A opinião de ...

Tumulto

Portugal está a entrar num período politicamente turbulento. Qualquer que seja o desfecho das próximas negociações, votações e eleições, haverá muito mais zangas, polémicas, acusações e irritações. A situação política e social vai-se agravar fortemente.
Isso é uma coisa natural. Estranho foi o longo período em que o país conseguiu, após o colapso de 2011, viver com estabilidade e concórdia, apesar do intenso sofrimento e amargas queixas. Quase todos os nossos parceiros, mesmo aqueles com situação social mais favorável, sofreram muito mais acrimónia e incerteza que nós. Este facto mostra uma das características mais curiosas dos portugueses: perante desafios e dificuldades, em geral unem-se e enfrentam os obstáculos, conseguindo resultados que espantam todos. Basta lembrar o período revolucionário de 1974 a 1985, que incluiu 16 governos, a perda seis colónias e dois programas de ajustamento com o FMI. O choque foi terrível e a confusão muita mas, em vez de cairmos no caos, conseguimos no final entrar na Comunidade Europeia com a economia equilibrada, iniciando nova era da história.

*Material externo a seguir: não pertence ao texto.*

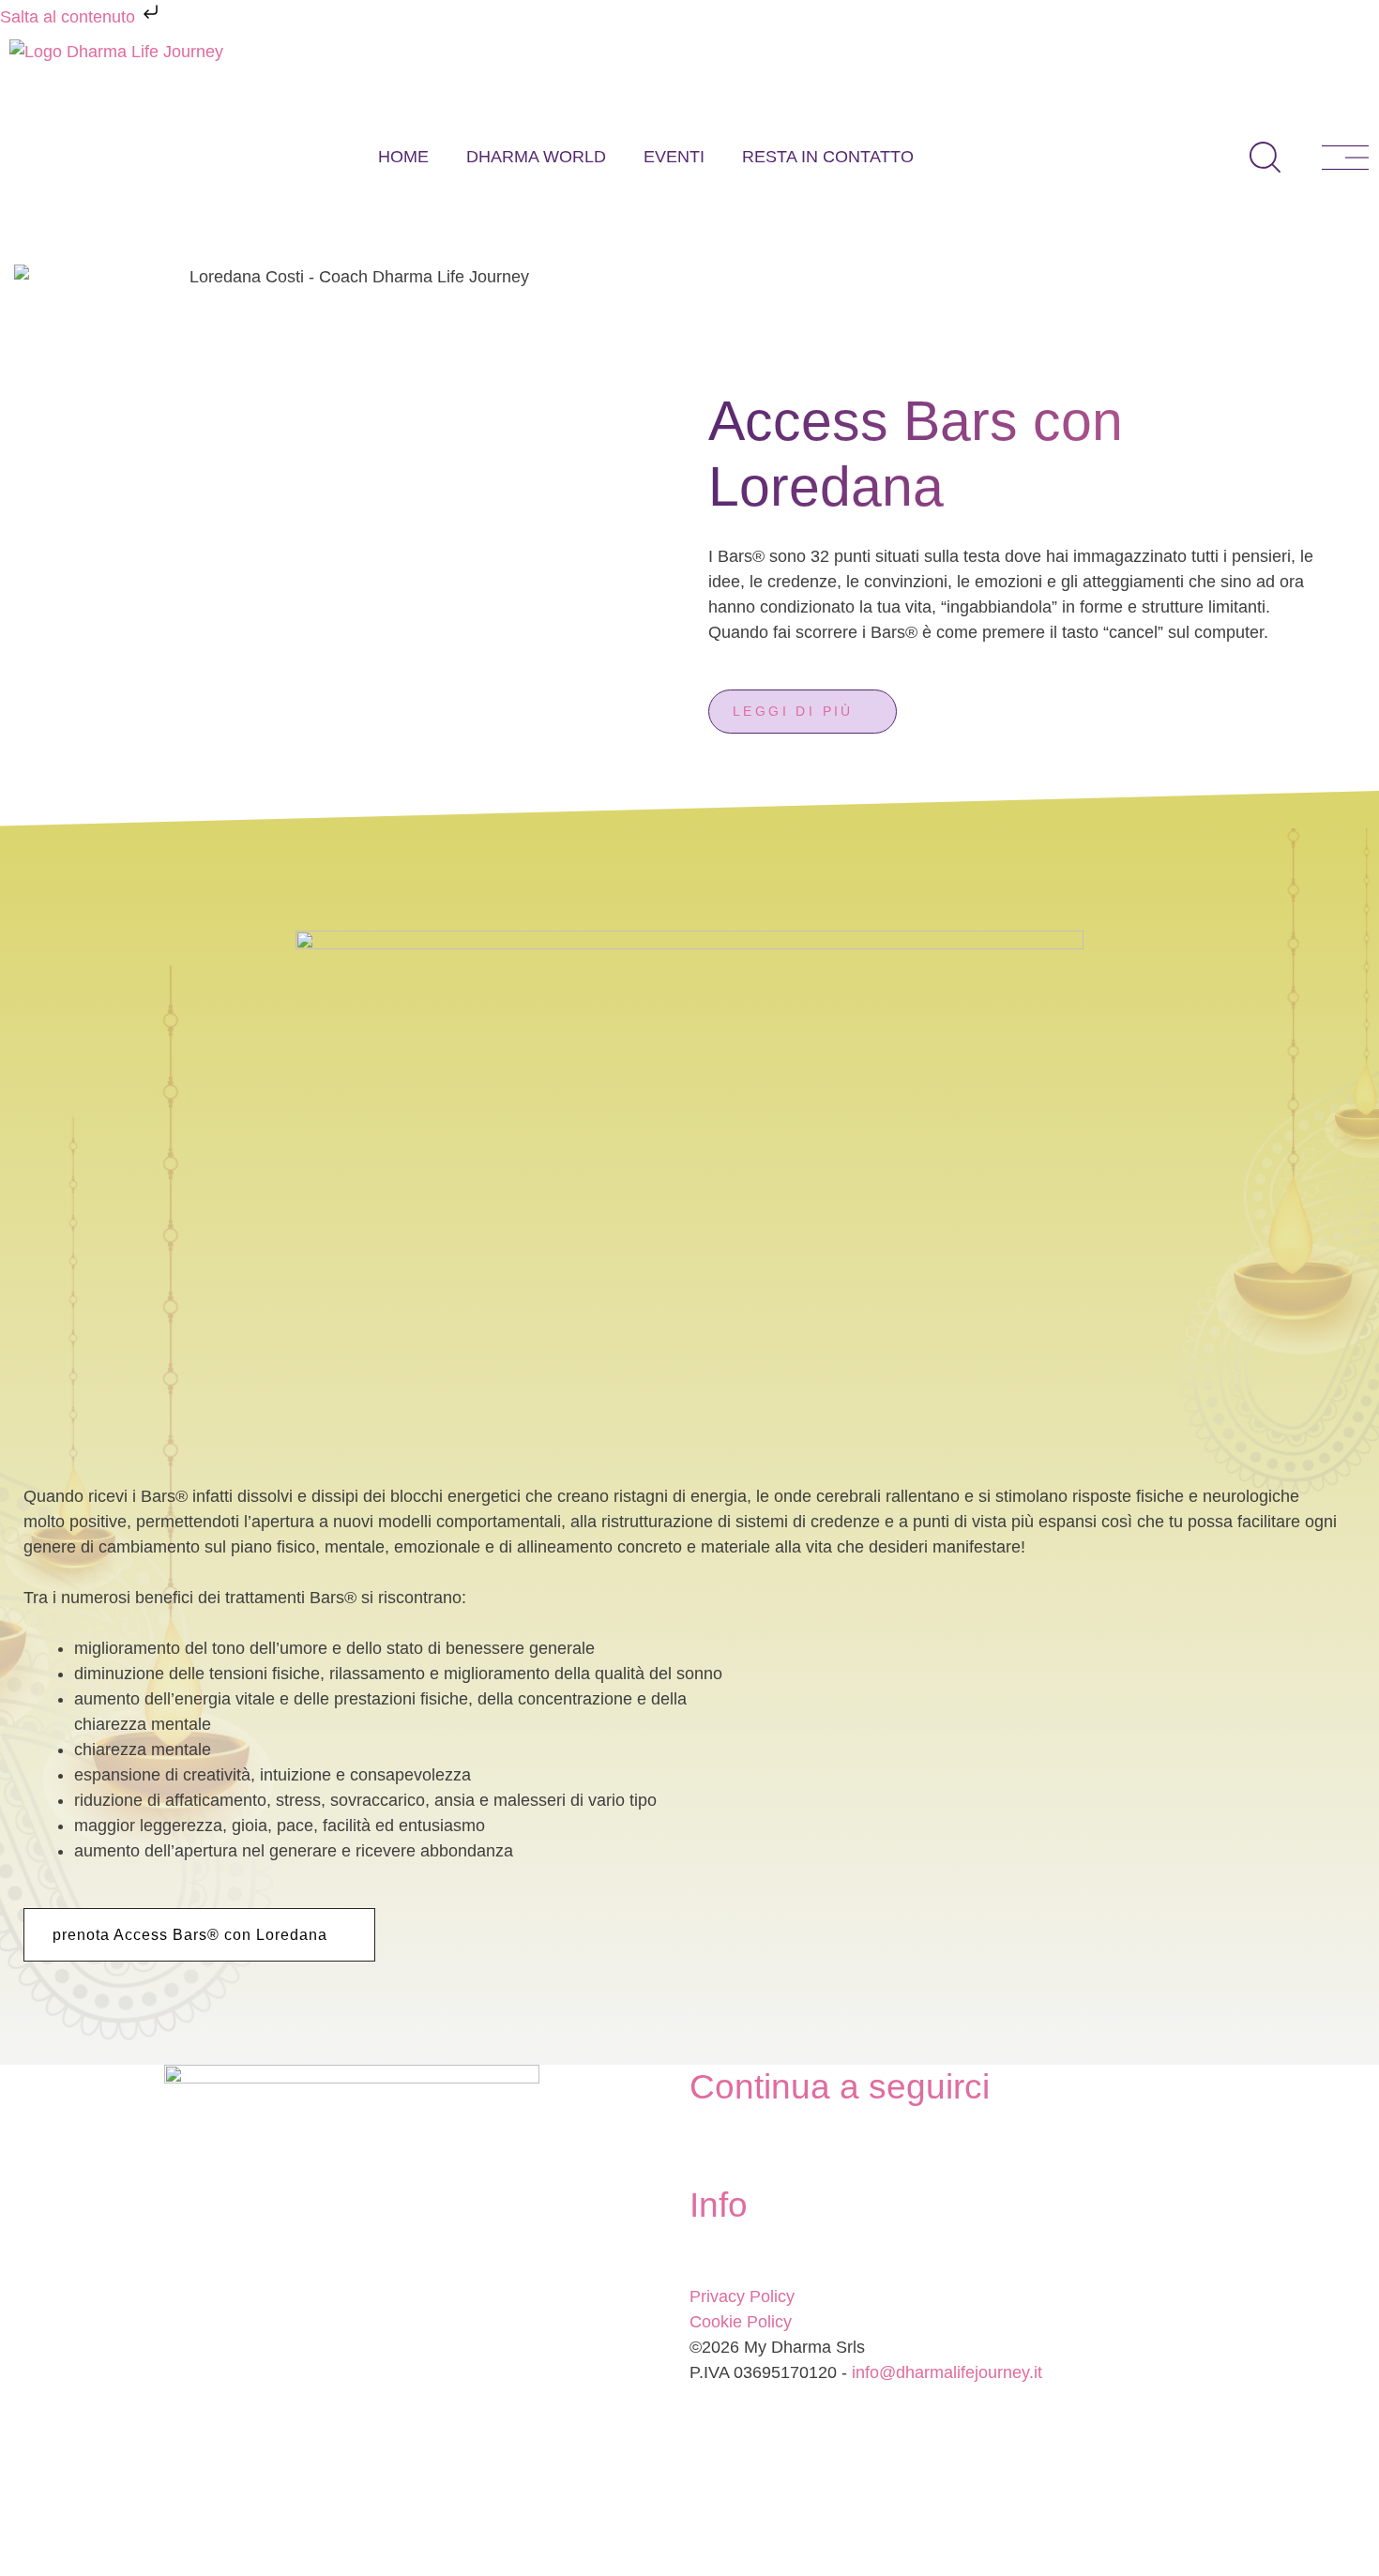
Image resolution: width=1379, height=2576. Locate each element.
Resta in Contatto (828, 156)
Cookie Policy (741, 2321)
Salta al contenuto (70, 17)
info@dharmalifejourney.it (947, 2372)
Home (403, 156)
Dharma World (536, 156)
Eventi (674, 156)
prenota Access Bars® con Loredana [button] (190, 1935)
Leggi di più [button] (793, 711)
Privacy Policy (742, 2296)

O problema é a outra face da mesma moeda: quando as coisas começam a acalmar, renascem os interesses, reacendem-se as discussões, ressurgem as lutas. É o que mais uma vez acontece. A economia começou a crescer há dois anos e o programa de ajustamento terminou há um. Está na altura de principiarem as complicações políticas, intrigas partidárias, manobras institucionais. Estamos em risco de perder todo o esforço anterior.
Perante isto a reacção comum reduz-se a encolher os ombros e lamentar este triste país. Nunca saímos da cepa torta precisamente devido a esta tacanhez truculenta e saloia. E isto, se é verdade em geral de todo o povo, é ainda mais verdadeiro dos nossos adversários, que são estúpidos, maus e corruptos. Não admira a crise e o lastimoso estado.
Quem diz isto não entende que a sua atitude é precisamente manifestação do mal que pretende denunciar. Lamentar a mesquinhez nacional é em s mesmo uma posição mesquinha. Participar na raiva colectiva contra os responsáveis pela desgraça, quem quer que coloquemos nessa categoria, é contribuir para aquilo mesmo que se deplora. O que precisamos nesta fase é uma pequena dose da unidade que demonstrámos na dureza anterior.
Neste quadro a única atitude relevante é respeitar todos os participantes compreender as várias posições e construir pontes entre eles elas. Mesmo face aos que parecem mais opostos e irredutíveis. Todos os intervenientes, cada um à sua maneira, amam Portugal e pretendem melhorá-lo. Em geral fazem-no apaixonadamente. O mal está no facto de cada um ver apenas uma parte de um quadro vasto e complexo. Por isso se zangam tanto pela cegueira do adversário, sem tomarem consciência da sua. Não é nada fácil, mas o único esforço razoável, nestas circunstâncias, é o diálogo, a troca de impressões, a busca de consensos. Se conseguirmos isso o país conseguirá ultrapassar esta terrível crise melhor do que as anteriores.